* Task description *
Continue the passage on critical data literacy, starting after its final sentence.

* Supplied passage *
┄┄┄┄┄┄┄┄┄┄┄┄┄┄┄┄┄┄┄┄
In recent years, data literacy became an important research concept in the intersection of critical data studies, media literacy research, and media studies. We can generally differentiate between technical-practical definitions (Wolff et al., Citation2016) and critical-conceptual ones (Gray et al., Citation2018). These should not be seen as separate boxes, as practical skills and conceptual understandings connect. More technical definitions of data literacy focus on (basic) knowledge about statistics and numeric skills (Gould, Citation2017). For example, being able to read data visualizations is considered an important skill for informed citizens (Kennedy et al., Citation2020). In a broader sense, ‘technical’ data literacy also relates to practical internet skills, and computer skills (Frank et al., Citation2016). Critical-conceptual proposals move beyond technical skills. They prioritize conceptual knowledge and skills in critical thinking about datafication and automation (cf. Carmi et al., Citation2020; Pangrazio & Selwyn, Citation2018), especially regarding the impact on individual privacy, fairness, equality, inclusion, safety, and access to technological benefits and freedom (Park, Citation2013). Both general types of data literacy aim for individual empowerment.

Building on Gray et al. (Citation2018), we argue that a focus of data literacy on numerical and statistical knowledge is important but too limited to deal with the societal and political implications of datafication. It may be unrealistic to expect large proportions of society to acquire hands-on skills in statistics. What is required is an infrastructural way of thinking: to examine the extent to which platforms are influencing data practices and users’ perception of them (Gray et al., Citation2018). We propose that critical data literacy determines how aware users are of datafication processes and how much they understand about their impacts. It transcends practical skills relevant for using data and expands into a conceptual understanding of data as tools of control, media of communication, and powerful framing devices in narratives that have effects on users individually and collectively. Critical data literacy then becomes a prerequisite for individuals to effectively engage in critical debates about data justice (Dencik et al., Citation2019) and data politics (Jørgensen, Citation2021). Other related forms of literacy are coding literacy (Vee, Citation2017) and algorithmic literacy (Silva et al., Citation2022). Coding literacy challenges us to view programming as a use of language with all the social, cultural, and political implications that this entails. Algorithmic literacy focuses on laypeople’s conceptual understanding of algorithms commonly subsumed under AI. Both forms of literacy have strong links to our proposal of critical data literacy and can be viewed as specializations within its framework.
┄┄┄┄┄┄┄┄┄┄┄┄┄┄┄┄┄┄┄┄
* Extracted records *
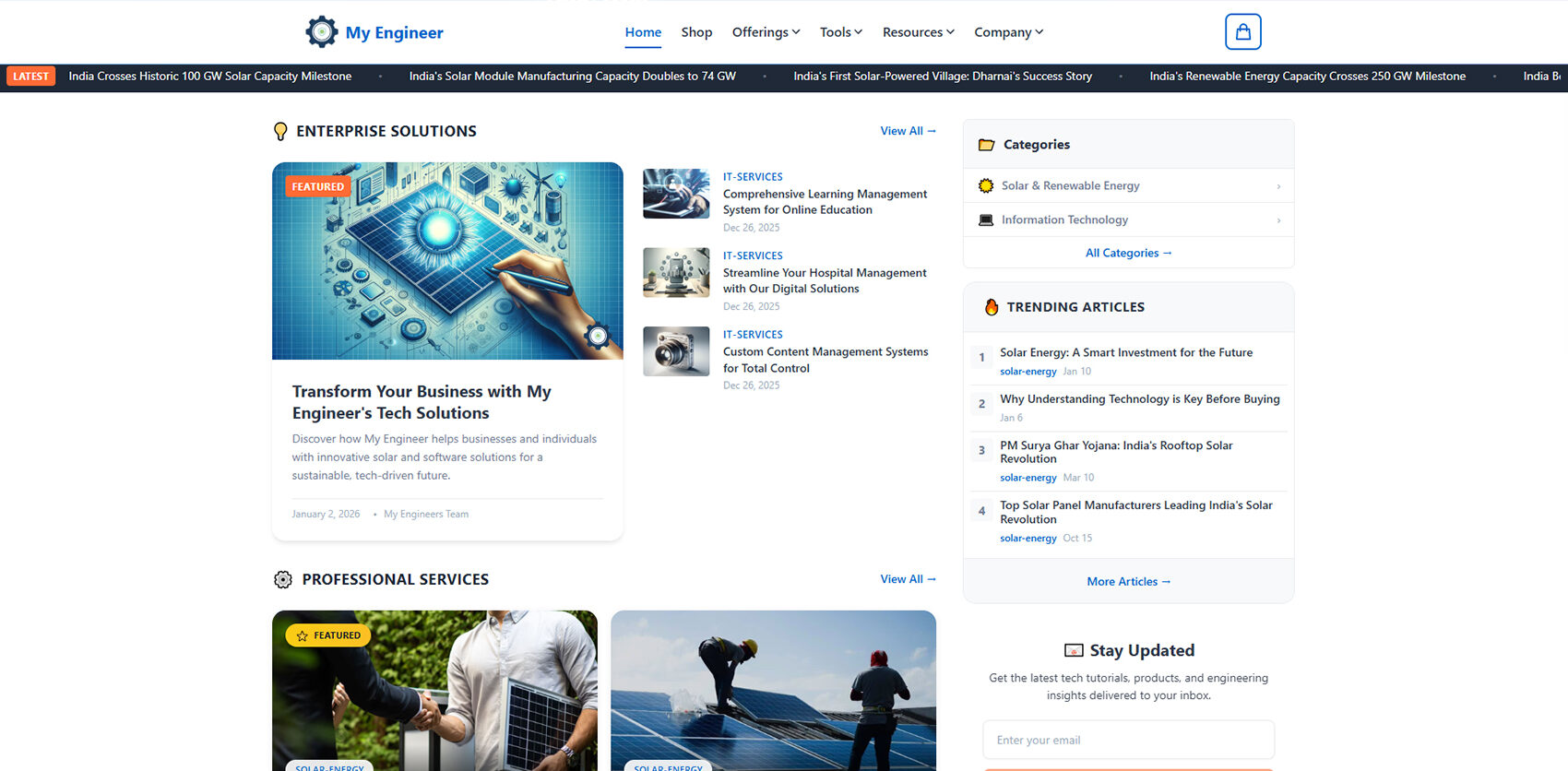Screen dimensions: 1568x771
Task: Click the My Engineer gear logo
Action: 321,32
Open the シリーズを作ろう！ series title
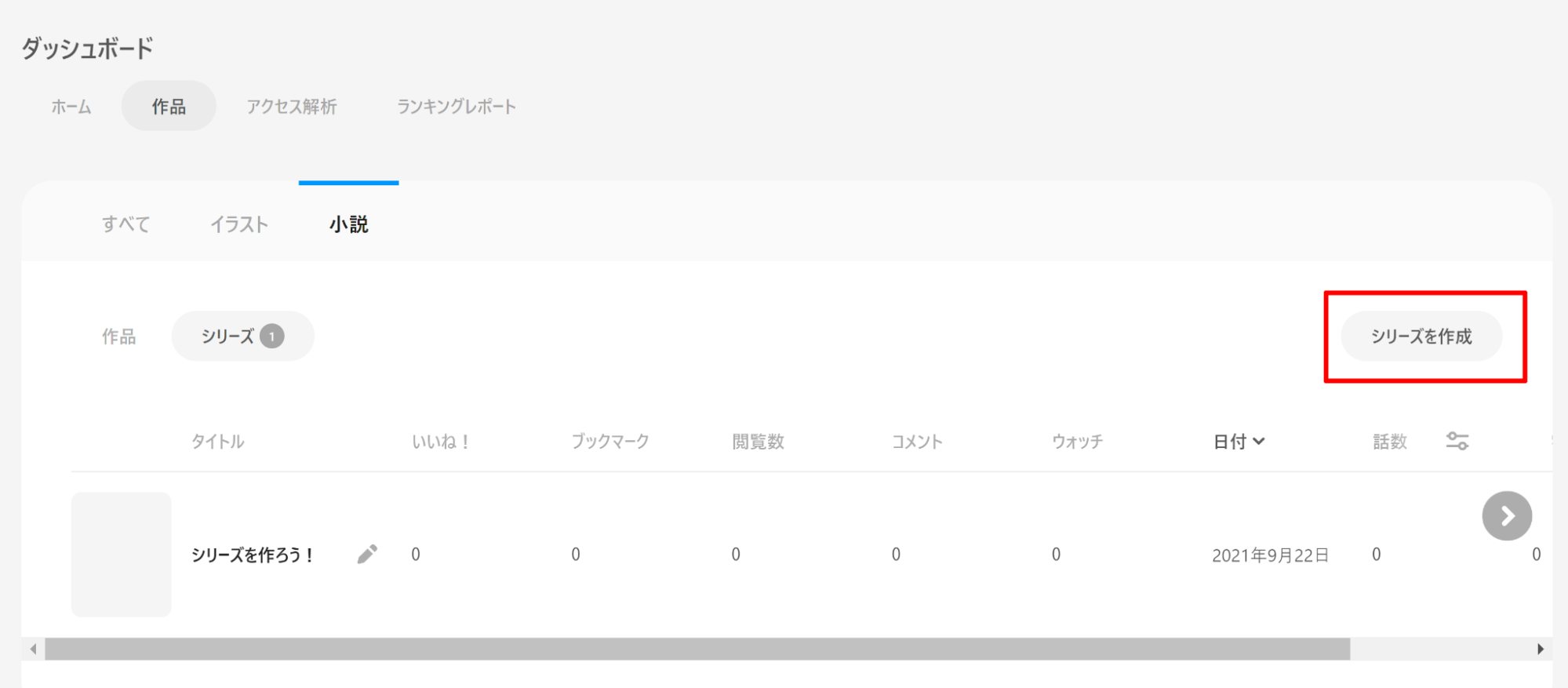 click(253, 555)
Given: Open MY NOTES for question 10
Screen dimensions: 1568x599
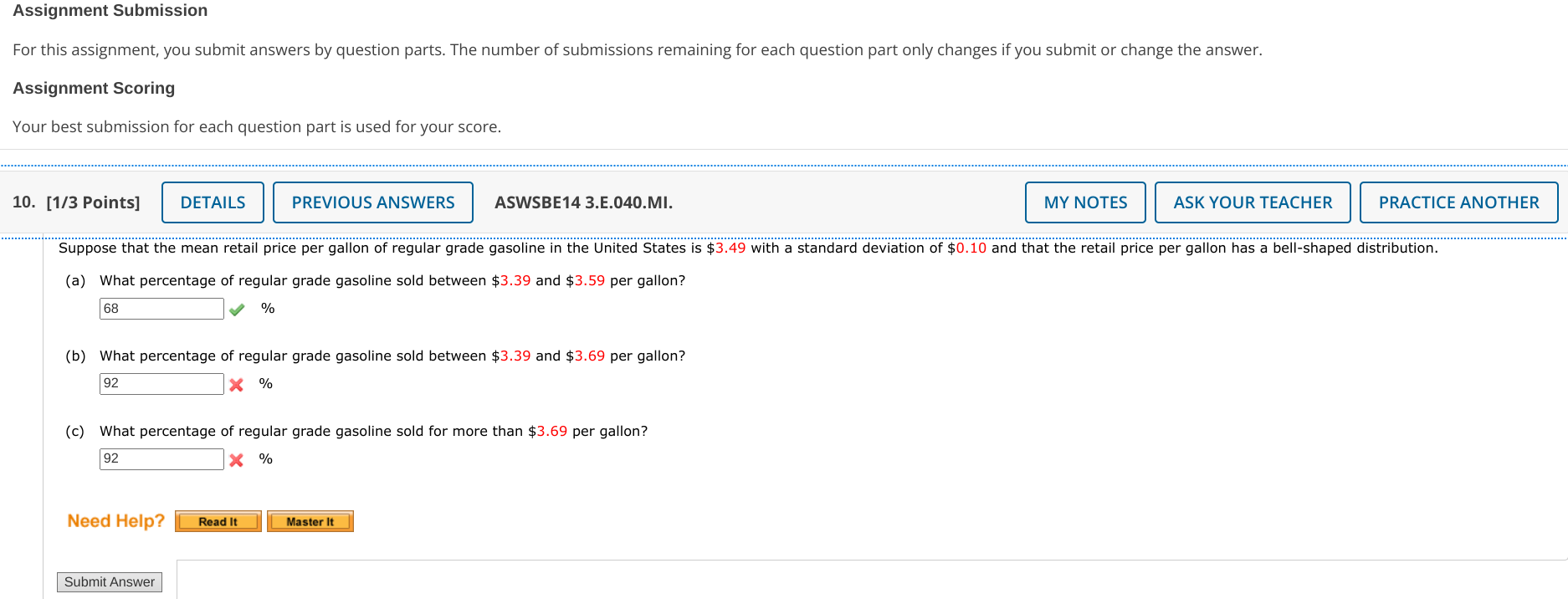Looking at the screenshot, I should pyautogui.click(x=1084, y=202).
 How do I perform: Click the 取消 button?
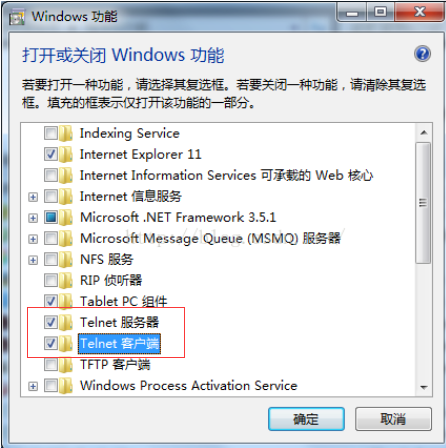393,419
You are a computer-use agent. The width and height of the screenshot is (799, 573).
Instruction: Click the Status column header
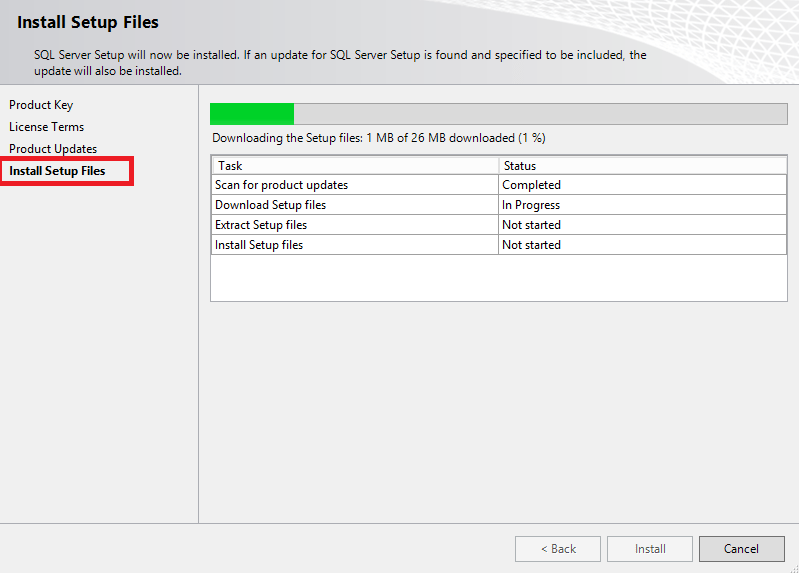click(x=520, y=166)
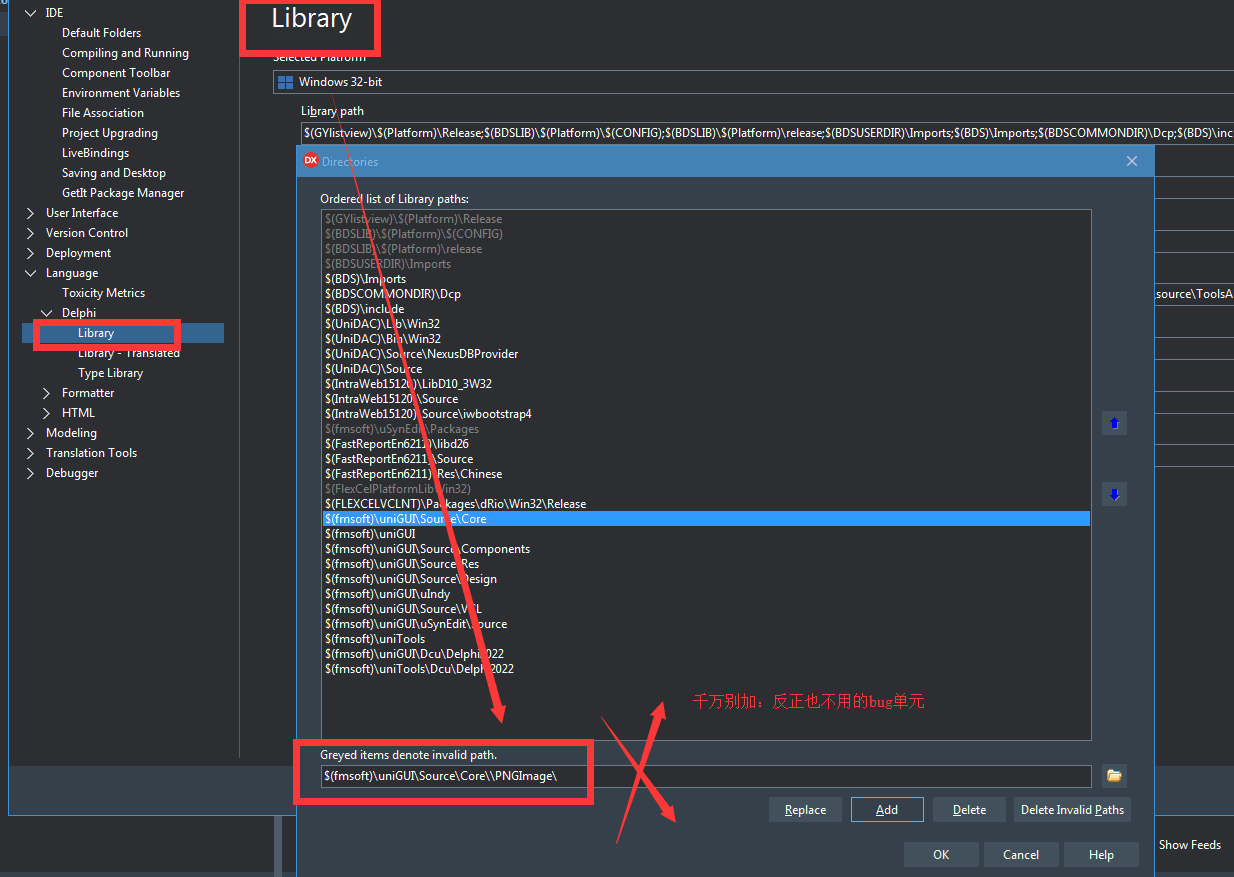Open folder browser next to path field
Screen dimensions: 1234x877
click(1114, 775)
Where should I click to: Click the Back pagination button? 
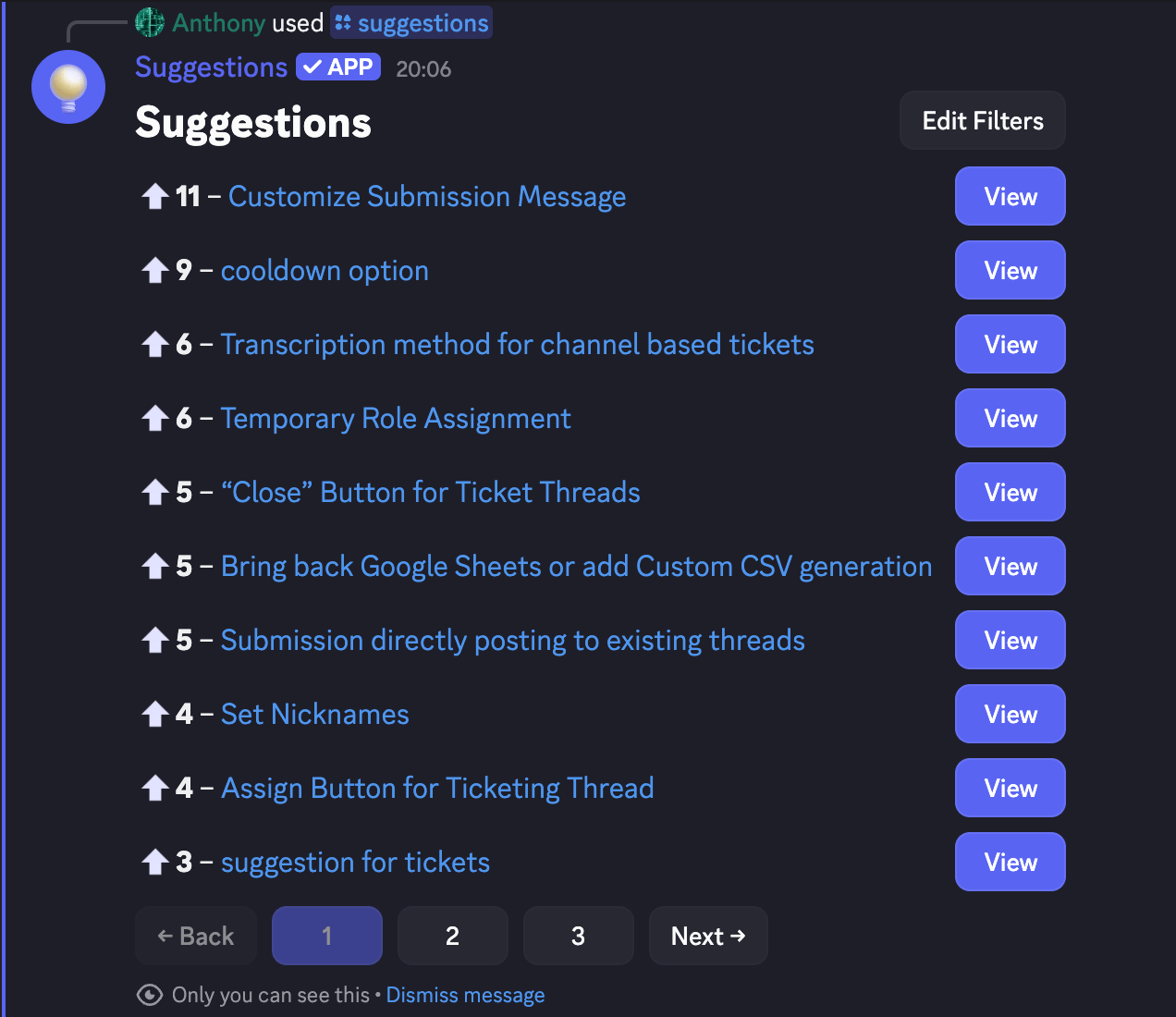coord(196,936)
┄┄┄┄┄┄┄┄┄┄┄┄┄┄┄┄┄┄┄┄
* Answer for this exercise *
Critical data literacy by itself neither leads to a more cautious stance towards data practices per se nor automatically increases the likelihood of an individual user to proactively take data protection measures. People may know a lot about data practices and their potentially negative impacts, but they may not care, simply resign, or willingly accept risks for having access to the value that they see in digital technology (Solove, Citation2021). Yet critical data literacy is the fundament for making better-informed choices about the use of data-driven technology and developing a political stance on datafication. This is the starting point for exploring forms of political action and resistance, provided critical data literacy is combined with education about emancipatory strategies (Pangrazio & Selwyn, Citation2019). Critical data literate individuals can better protect their personal data by understanding privacy settings, may consider data practices as a factor in choosing between digital services, possibly boycott and protest tech companies, and contribute to the politicization of datafication by demanding regulation from political decision-makers. Each of these actions need concrete strategies to move from critical data literacy as a mere foundation for awareness to a catalyser for change (Pangrazio & Sefton-Green, Citation2020).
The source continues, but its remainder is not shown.